In their complex family dynamic, Borogie recalled how she moved huts to stay with her mother’s elder co-wife, Dabel. It wasn’t a rejection of her own mother but rather an acknowledgment of the contagious nature of shame that seemed to permeate through familial ties. Borogie could not bear the shame she felt as a result of her mother’s mistreatment and shame. Consequently, she found solace in moving to Dabel’s hut, a move driven by a quest to maintain a sense of dignity.

Despite being the most favored wife, Dabel was blessed with only one son, Malang. This circumstance fostered a deep sense of gratitude within Dabel for Borogie’s companionship, leading to a close bond between them. Borogie became an integral part of Dabel’s life growing up, accompanying her everywhere she went. Consequently, in the eyes of the community, Borogie became widely recognized as ‘the daughter of Dabel.’

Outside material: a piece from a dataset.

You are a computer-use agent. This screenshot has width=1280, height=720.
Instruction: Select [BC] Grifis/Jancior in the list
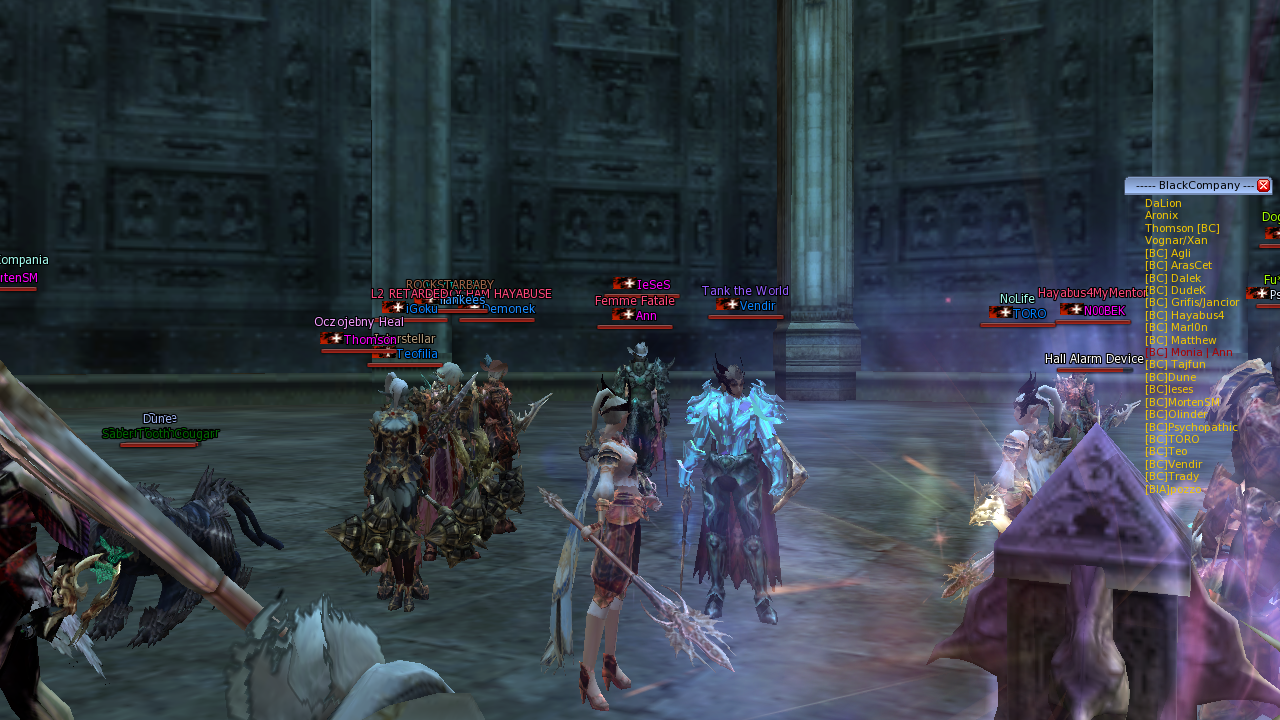click(x=1192, y=303)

While pulling out the firewood to cool the simmering soup, Borogie winced in pain, haunted by the memory of abandoning her own mother for Dabel. The weight of the isolation and loneliness her mother must have endured during those times gnawed at Borogie’s conscience. Regret for her past actions and a yearning to treat her mother with the understanding and compassion she deserved filled Borogie’s thoughts.

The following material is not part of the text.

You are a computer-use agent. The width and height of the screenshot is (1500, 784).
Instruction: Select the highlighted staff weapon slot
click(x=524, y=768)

Amidst the heavy smoke in the kitchen, her daughter Matou repeatedly inquired about her tears, coughing from the fumes. Borogie dismissed it gruffly, leading her children away from the kitchen. Khadja Bobo, satisfied after breastfeeding, slept soundly on her back.

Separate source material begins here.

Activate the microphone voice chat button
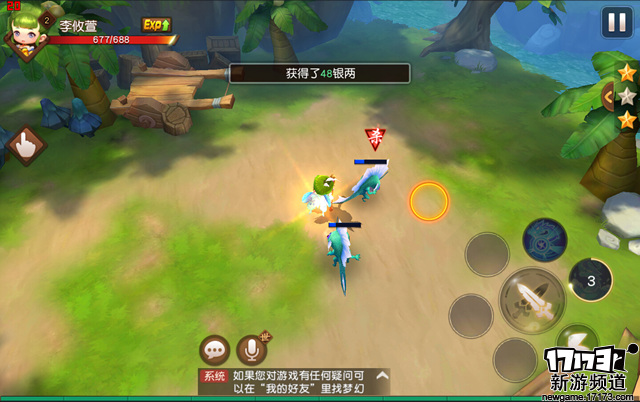This screenshot has height=402, width=640. coord(252,349)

As Borogie dished out the evening meal, a palpable emptiness lingered. Only the soft sounds of her children partaking in the meal echoed through the somber atmosphere, emphasizing the shattered dreams now looming large within Borogie’s heart.

Preparing for bed, Borogie confronted the crossroads ahead, each path offering a distinct narrative for her life. The realization that the narrative was still within her control echoed in the stillness of the night. One thing became clear—Borogie wouldn’t apologize for standing up for herself. The embers of resilience burned brightly within her, a flame known all too well by Yerro, her husband. The day’s events laid bare the fractures in their family but also exposed Borogie’s unwavering strength and determination.

Later that night, after tucking her children into bed, Borogie found herself in the quiet of her room. The weight of the day pressed upon her, and she lay there contemplating the choices that lay ahead. The journey to reshape her narrative and break free from tradition would undoubtedly be arduous, but the fire within her promised self-respect and empowerment.

As the night wore on, she found solace in the knowledge that her story was not yet finished. Unbeknownst to her, the unwritten chapters awaited the pen of her progenitors, and the ink of her resilience would define the path ahead for them. The dawn held the promise of a new beginning, a chance for Borogie to navigate the uncharted territory of a life guided by her own principles and aspirations.